Jaye Ellis recently posted
"Form Meets Function: The Culture of Formalism and International Environmental Regimes". This highly theoretical piece has a brief historical argument, as well, which I'll excerpt here. The contents of the footnotes in the original appear here in brackets:
A formalist approach exercised influence in international environmental law until perhaps the late 1980s or early 1990s, during which time authors relied heavily on both public international law and private law within municipal systems in their attempts to articulate potential future directions for international environmental law. [International environmental literature from the 1960s-80s is replete with the articulation of rules of general application, anchored in public international law and in private municipal law. See, for example, G. Handl, ‘Liability as an Obligation established by a Primary Rule of International Law: Some Basic Reflections on the International Law Commission’s Work’ 16(1) (1985) Netherlands Yearbook of International Law 49-79; C.W. Jenks, ‘Liability for Ultra-hazardous Activities in International Law’ 117 (1966) Recueil de cours de l’Académie de droit international 99-198; L.F.E. Goldie, ‘Liability for Damage and the Progressive Development of International Law’ 14 (1966) International and Comparative Law Quarterly 1189-1264; L.F.E. Goldie, ‘Concepts of Strict and Absolute Liability and the Ranking of Liability in terms of Relative Exposure to Risk’ 16 (1985) Netherlands Yearbook of International Law 175-248; P.-M. Dupuy, ‘Due Diligence in the International Law of Liability’ in OECD (ed), Legal Aspects of Transfrontier Pollution (Paris: OECD Publications, 1977) p. 369. Most academics lost interest in these questions around the time of the 1992 Summit on Environment and Development; fortunately, there are some important exceptions, including A. Boyle, ‘State Responsibility and International Liability for Injurious Consequences of Acts Not Prohibited by International Law: A Necessary Distinction?’ 39 (1990) International and Comparative Law Quarterly 1-26; J. Barboza, The Environment, Risk and Liability in International Law (Leiden; Boston: Martinus Nijhoff, 2011); X. Hanqin, Transboundary Damage in International Law (Cambridge University Press, 2003). This literature is canvassed in J. Ellis, ‘Liability for International Environmental Harm’ (2013) Oxford Bibliographies Online - International Law.]
A trend away from such an approach and towards the construction of regulatory regimes became apparent in the late 1980s and seems to have been well established by the time of the second earth summit in Rio de Janeiro, Brazil, in 1992. [This trend can be illustrated by the trajectory of the regime to regulate ozone-depleting substances: the framework Vienna Convention for the Protection of the Ozone Layer was adopted in 1985 and entered into force in 1988. The Montréal Protocol on Substances that deplete the Ozone Layer was adopted in 1987 and entered into force in 1989. The Montréal Protocol was an innovative instrument, featuring schedules for the elimination of ozone-depleting substances (arts 2A-I) and a flexible amendment procedure that permitted both the expansion of lists of substances subject to regulation and the acceleration of phase-out schedules (art. 11 and Rules of Procedure for Meetings of the Parties to the Montréal Protocol, Decision I/1 of the Meeting of the Parties to the Montréal Protocol (MOP), contained in Annex I to the Report of the First Meeting of the Parties, Helsinki 1989).
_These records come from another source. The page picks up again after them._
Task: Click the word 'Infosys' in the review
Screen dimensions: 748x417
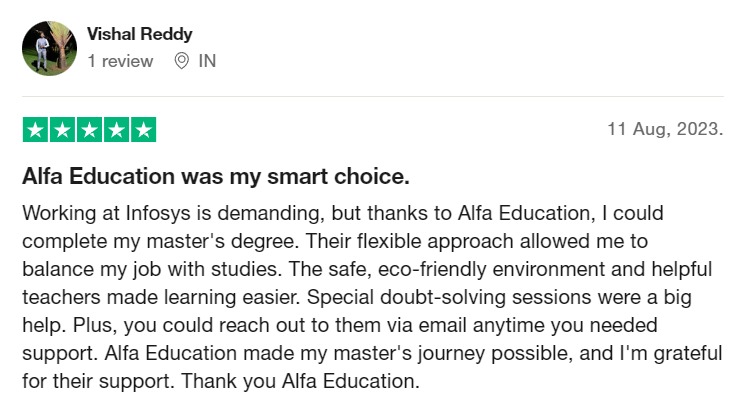Action: tap(157, 214)
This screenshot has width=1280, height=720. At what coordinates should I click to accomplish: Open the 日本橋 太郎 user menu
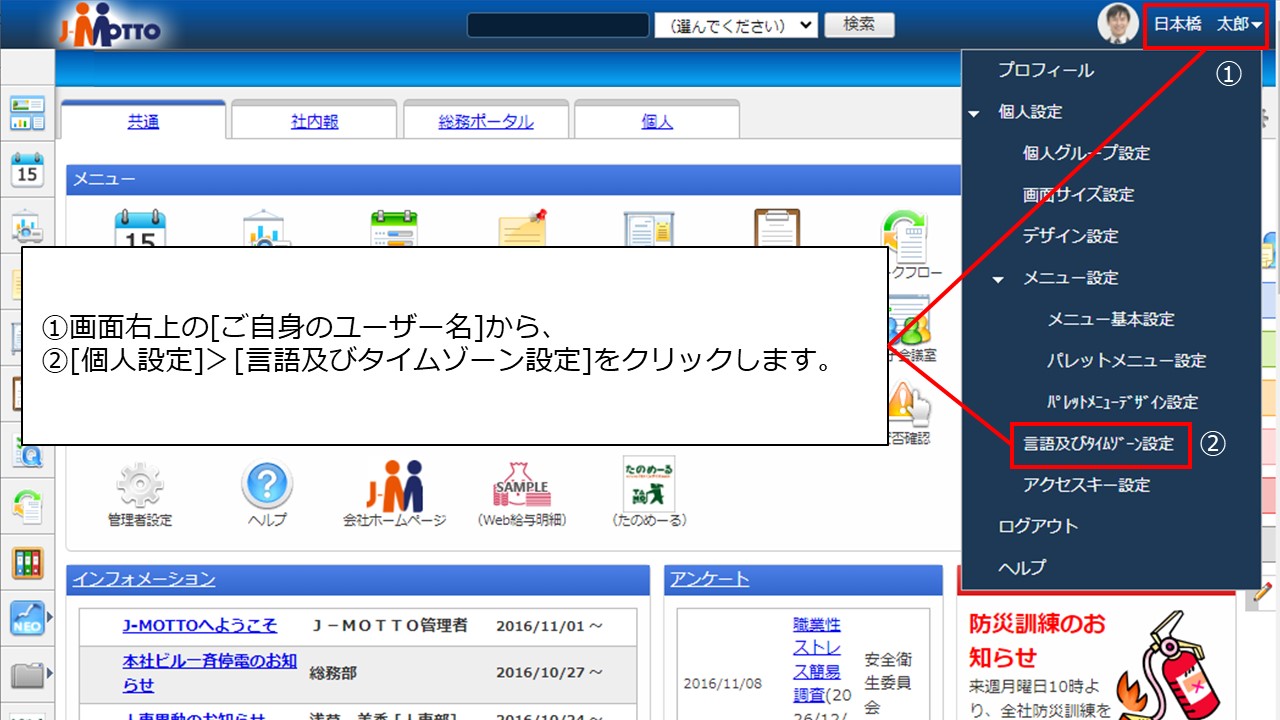tap(1207, 24)
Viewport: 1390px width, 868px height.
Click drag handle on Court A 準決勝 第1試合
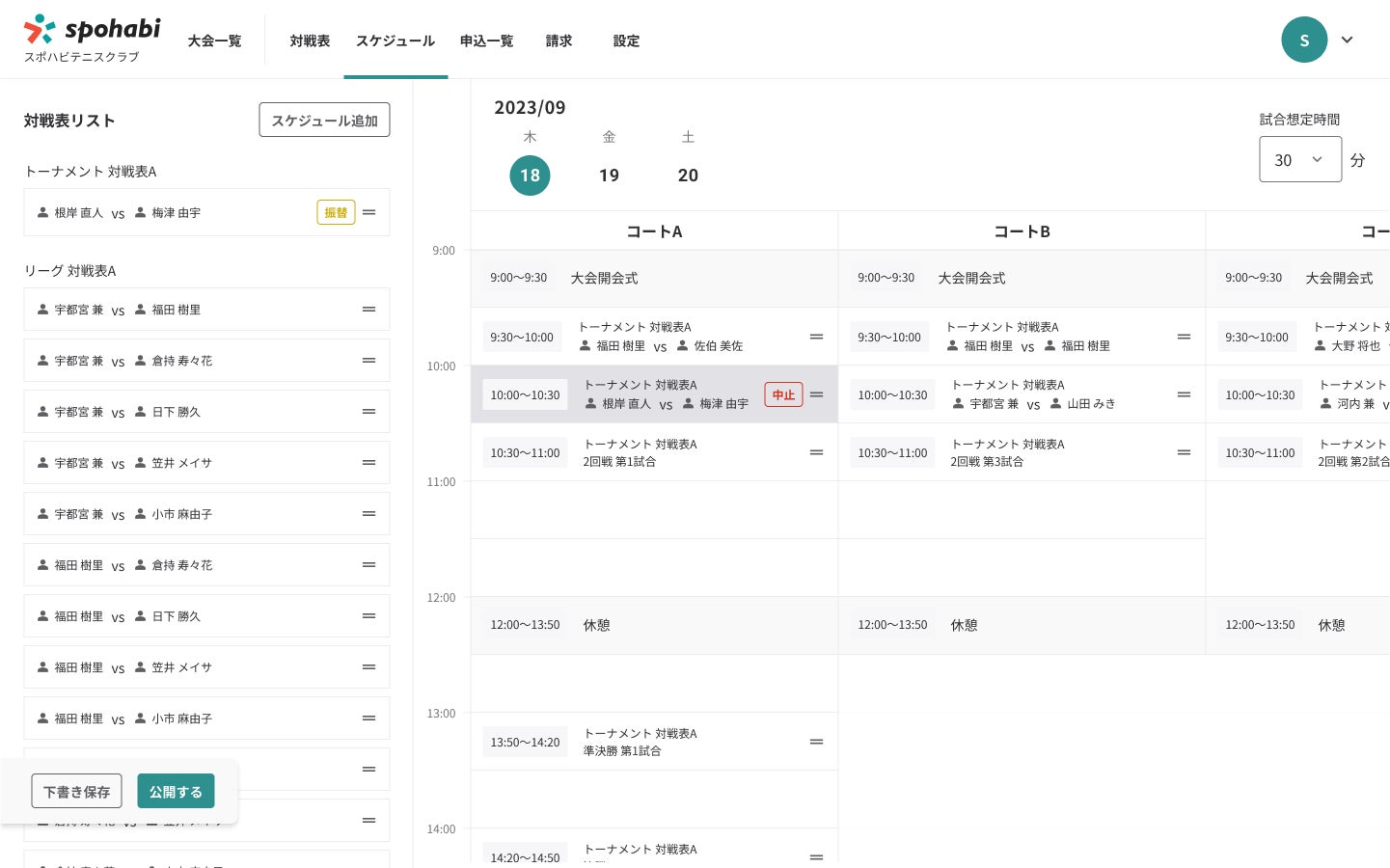click(x=816, y=742)
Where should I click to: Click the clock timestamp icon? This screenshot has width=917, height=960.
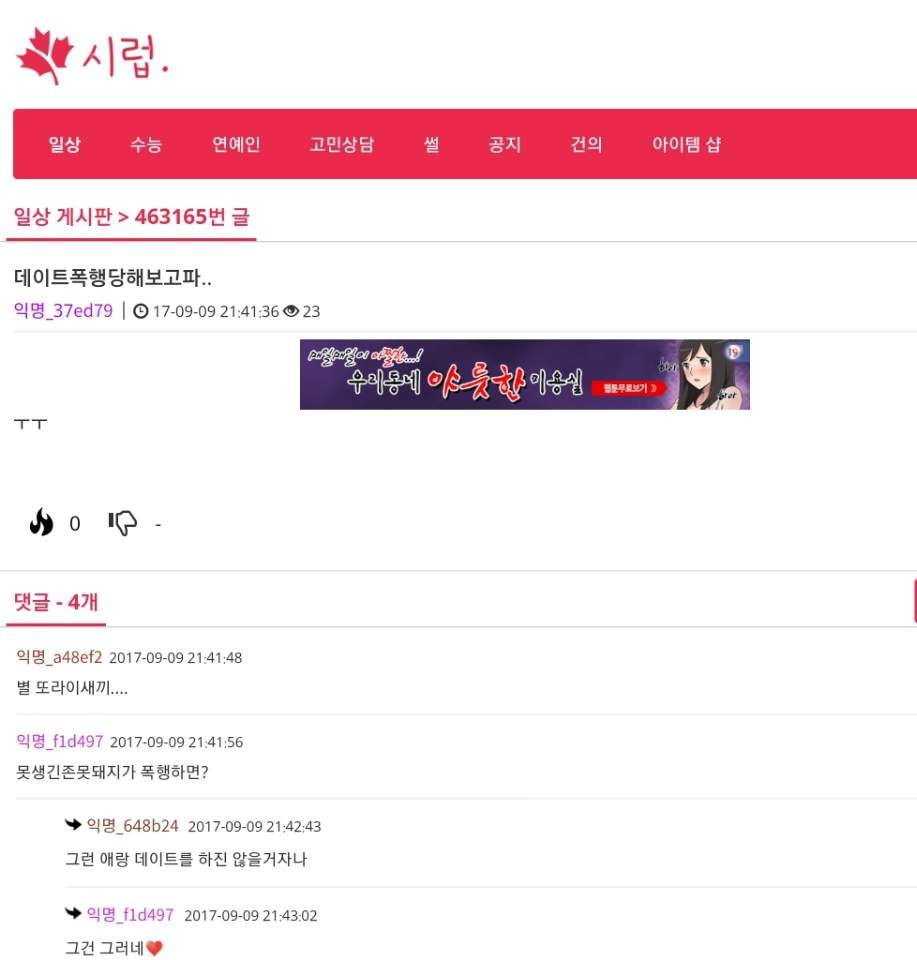point(141,312)
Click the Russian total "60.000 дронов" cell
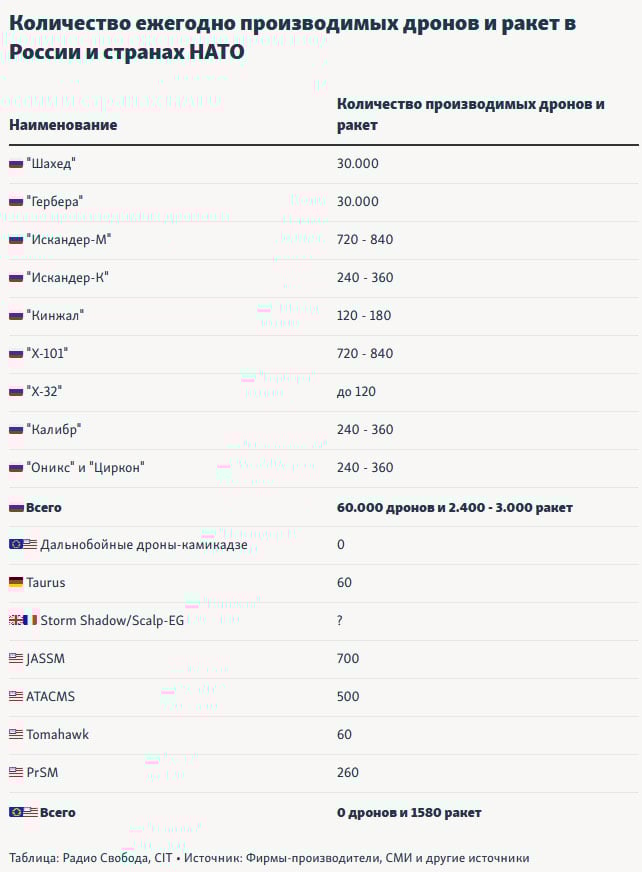Image resolution: width=642 pixels, height=872 pixels. click(x=455, y=507)
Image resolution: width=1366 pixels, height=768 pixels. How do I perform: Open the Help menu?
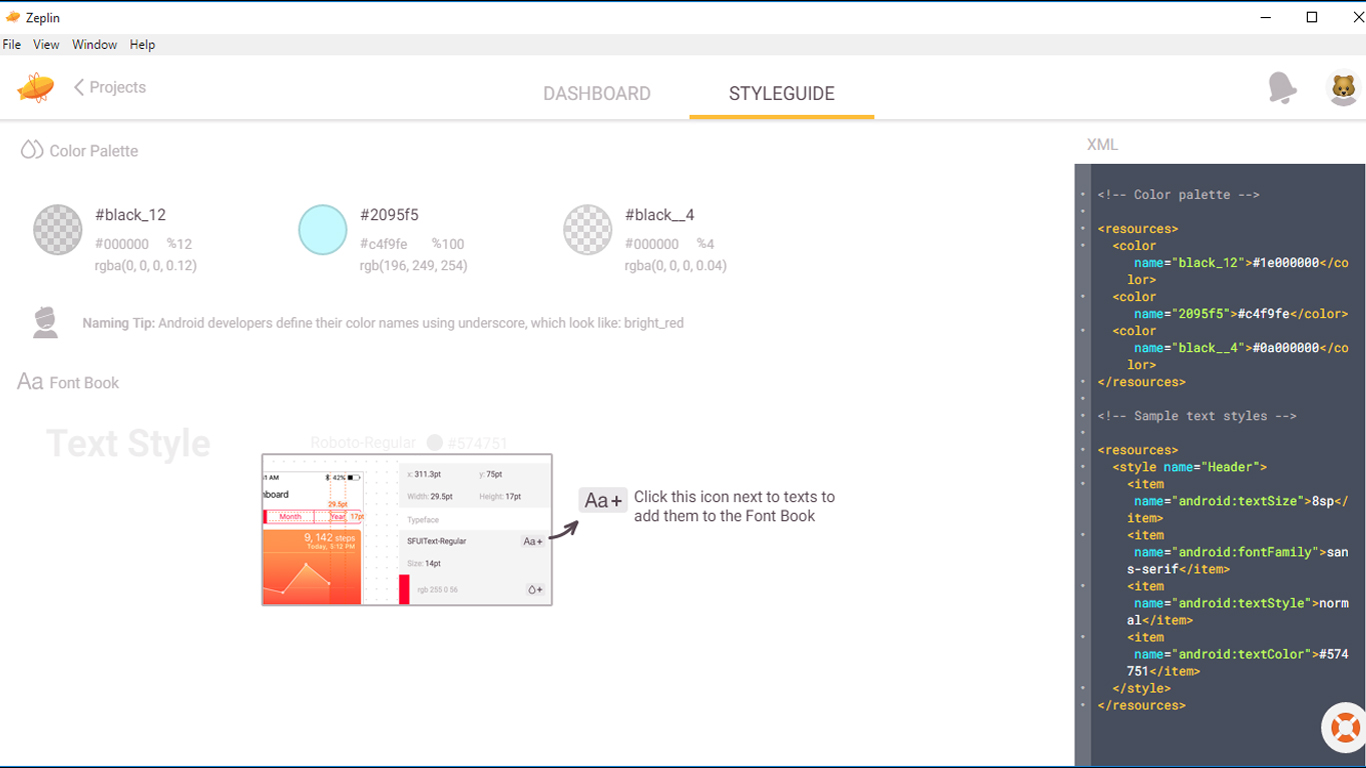click(x=142, y=44)
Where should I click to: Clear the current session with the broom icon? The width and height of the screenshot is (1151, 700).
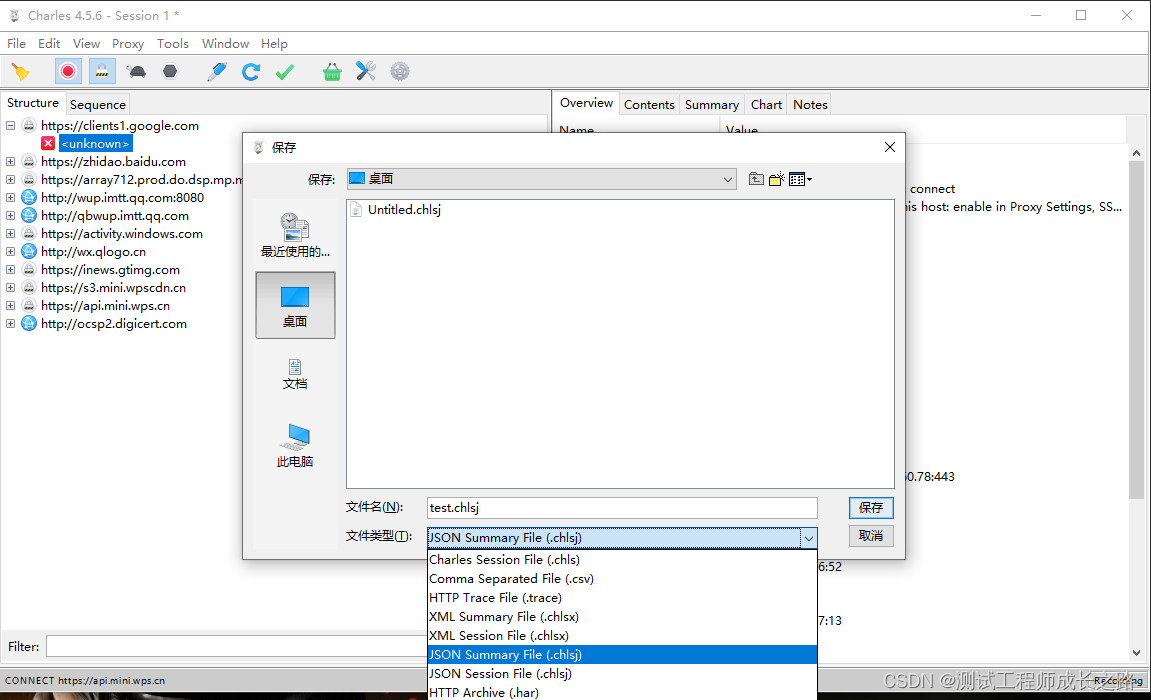pyautogui.click(x=22, y=71)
The famous and highly innovative Non-compliance Procedure was adopted by II/5 of the MOP, contained in Annex III of the Report of the Second Meeting of the Parties, London, 1990. The ozone depleting regime contains many features that came routinely to be incorporated in other multilateral environmental agreements, including robust reporting requirements, panels tasked with researching and reporting on various technical, technological, and scientific issues, and financial mechanisms for the provision of assistance to states, notably developing states, that required assistance in meeting their obligations under the regime. Not all of these features were innovations at the time of the adoption of the Montréal Protocol, of course, but this regime was a pioneer in the manner in which it brought together a wide range of mechanisms and procedures in a complex regulatory regime.]